━━━━━ Extracted material ━━━━━

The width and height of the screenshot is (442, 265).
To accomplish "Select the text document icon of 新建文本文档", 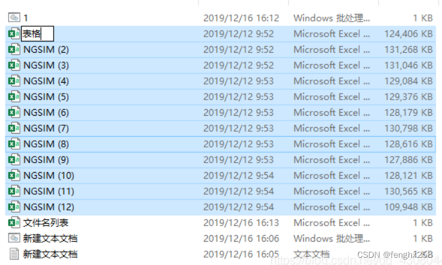I will (x=14, y=254).
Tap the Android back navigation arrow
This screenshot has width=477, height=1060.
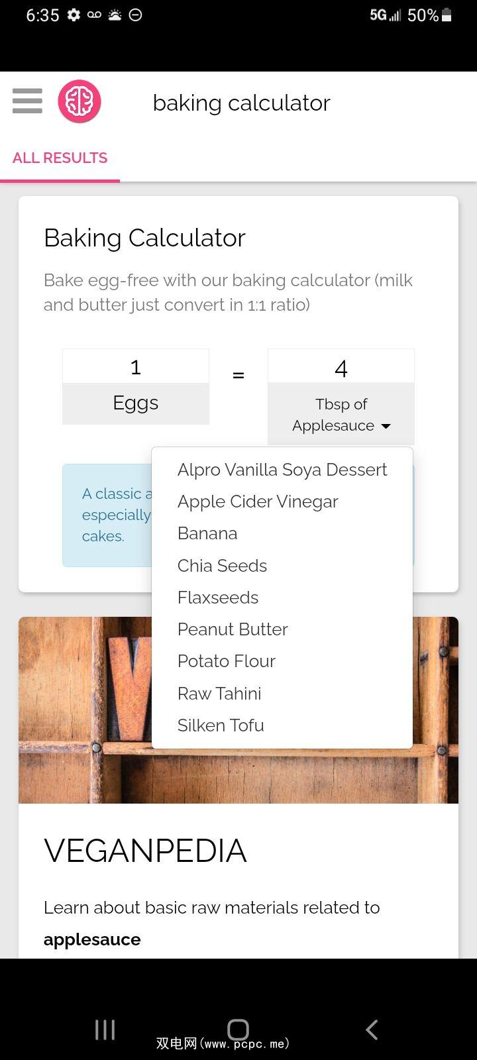[x=372, y=1029]
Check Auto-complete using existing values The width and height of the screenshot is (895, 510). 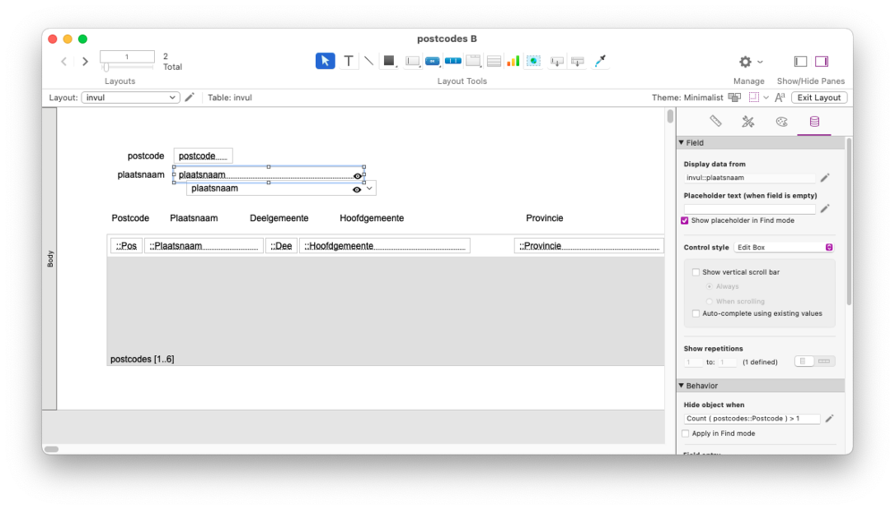coord(696,313)
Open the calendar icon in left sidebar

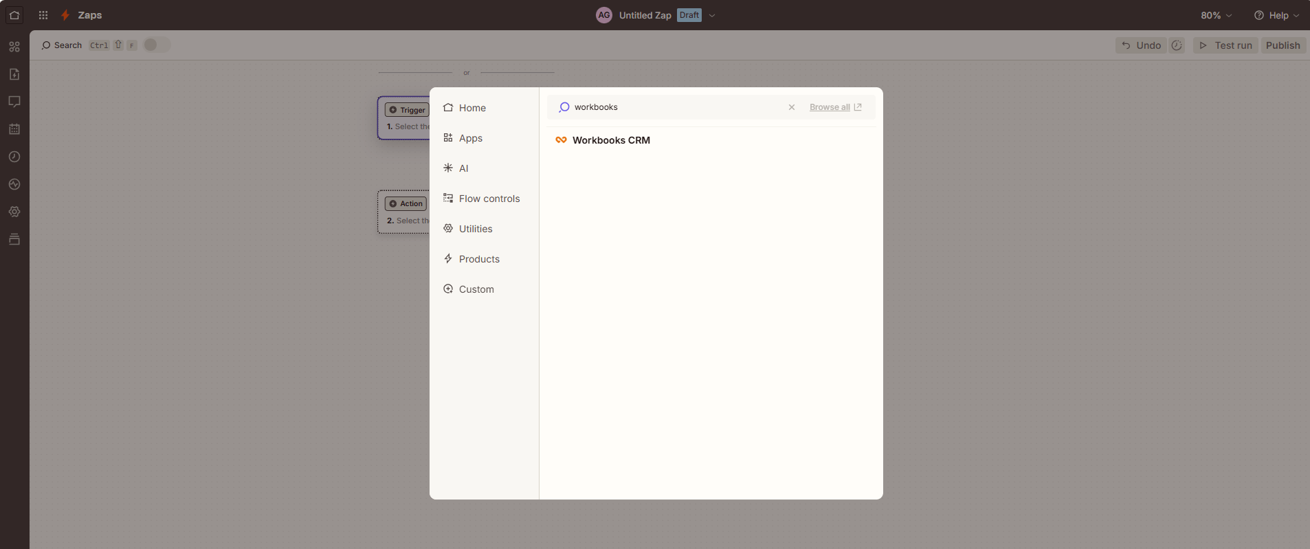14,129
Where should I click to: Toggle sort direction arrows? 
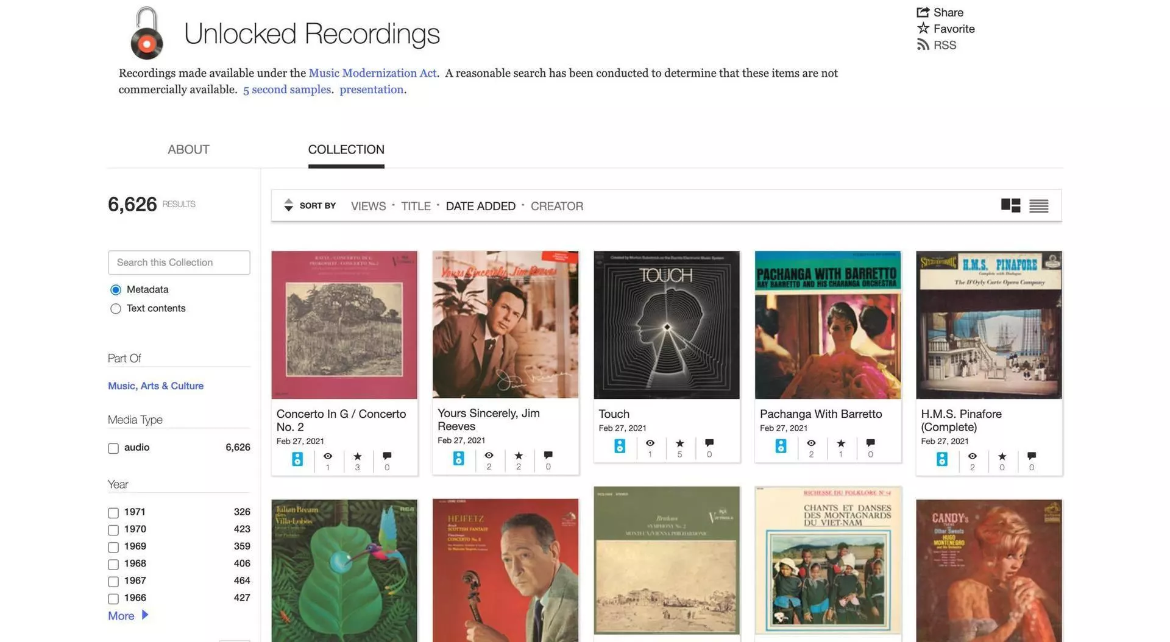pos(288,205)
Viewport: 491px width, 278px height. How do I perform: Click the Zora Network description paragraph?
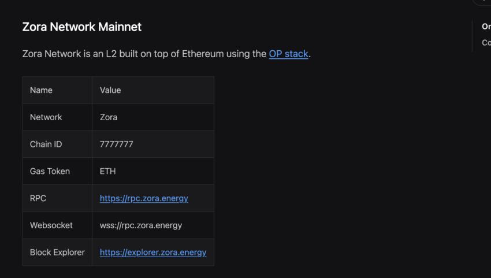tap(144, 54)
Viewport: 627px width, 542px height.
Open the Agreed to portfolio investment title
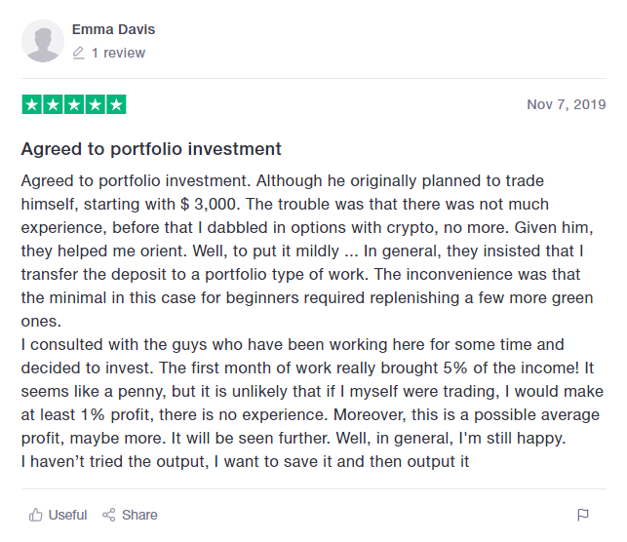click(x=151, y=149)
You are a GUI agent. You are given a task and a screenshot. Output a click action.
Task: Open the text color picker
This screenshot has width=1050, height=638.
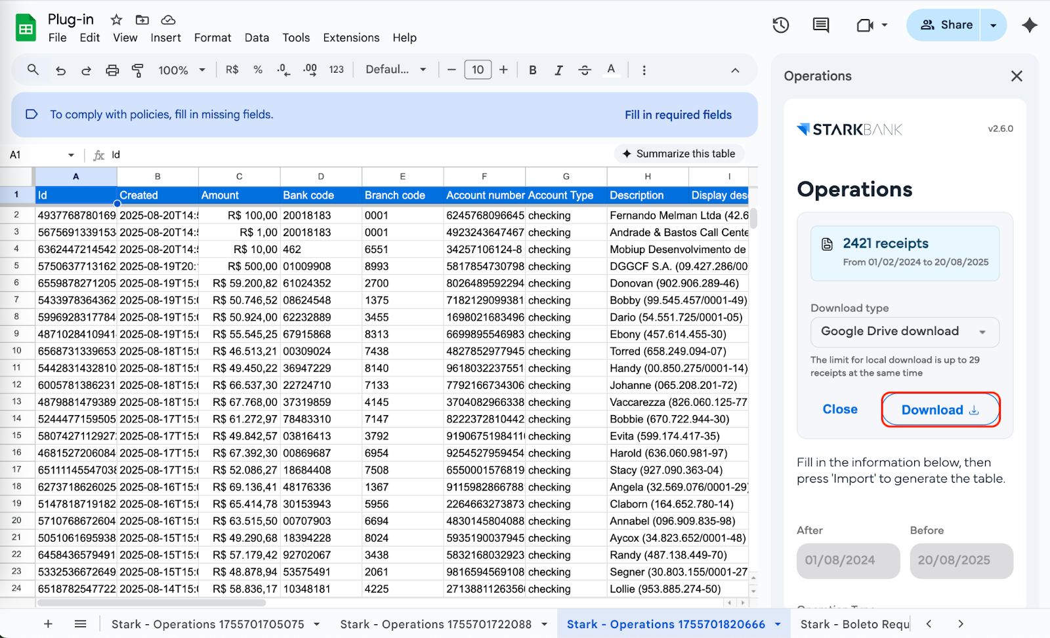coord(611,70)
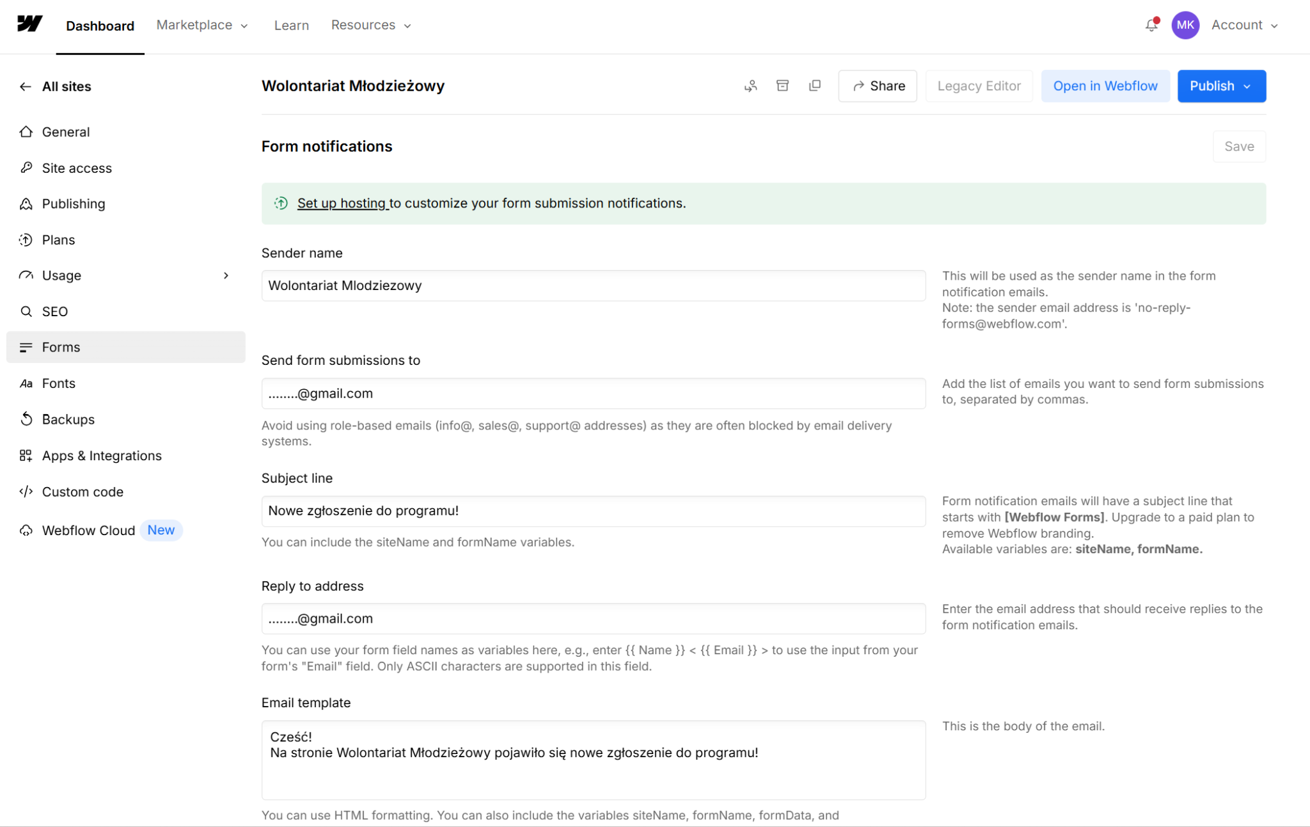Screen dimensions: 1310x827
Task: Expand the Marketplace dropdown
Action: [x=202, y=25]
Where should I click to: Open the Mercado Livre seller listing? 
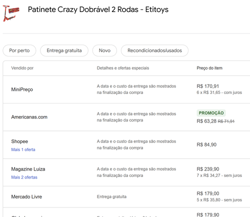27,197
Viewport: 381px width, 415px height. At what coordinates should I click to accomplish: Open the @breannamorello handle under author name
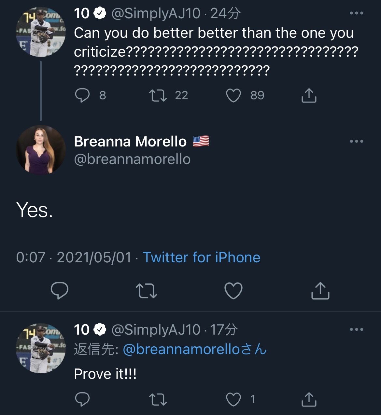(132, 159)
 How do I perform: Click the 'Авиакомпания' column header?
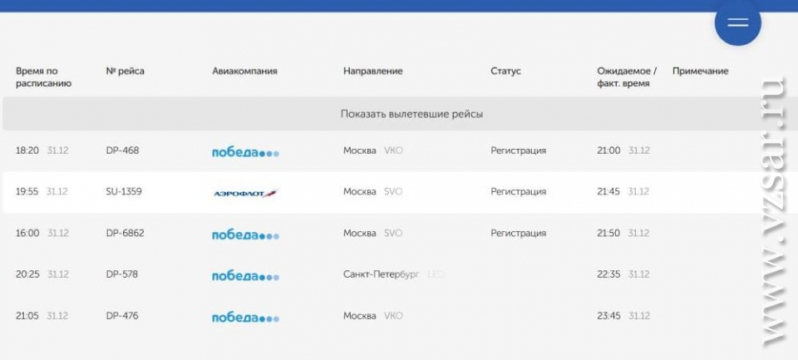pyautogui.click(x=244, y=72)
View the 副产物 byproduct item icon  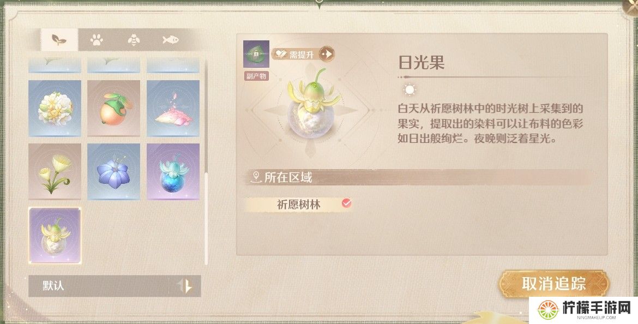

━━━━━

Exercise - Your answer must be the lines from the one containing "Where should I click to: Toggle" through the last line of the records, copied exactly, with no pictures.

Solution -
Where should I click to: Toggle sort direction arrows? 
pos(288,205)
Viewport: 491px width, 278px height. How do I perform: Click the Zora Network description paragraph?
tap(144, 54)
Viewport: 627px width, 542px height.
Open the Agreed to portfolio investment title
click(x=151, y=149)
You are a GUI agent. You are given a task and a screenshot. Output a click action.
Task: Open the text color picker
This screenshot has width=1050, height=638.
coord(611,70)
Screen dimensions: 1310x827
Task: Expand the Marketplace dropdown
Action: [x=202, y=25]
Where should I click to: Open the Mercado Livre seller listing? 
27,197
Viewport: 381px width, 415px height. At what coordinates should I click to accomplish: Open the @breannamorello handle under author name
(132, 159)
 How do I perform: Click the 'Авиакомпания' column header?
pyautogui.click(x=244, y=72)
View the 副产物 byproduct item icon  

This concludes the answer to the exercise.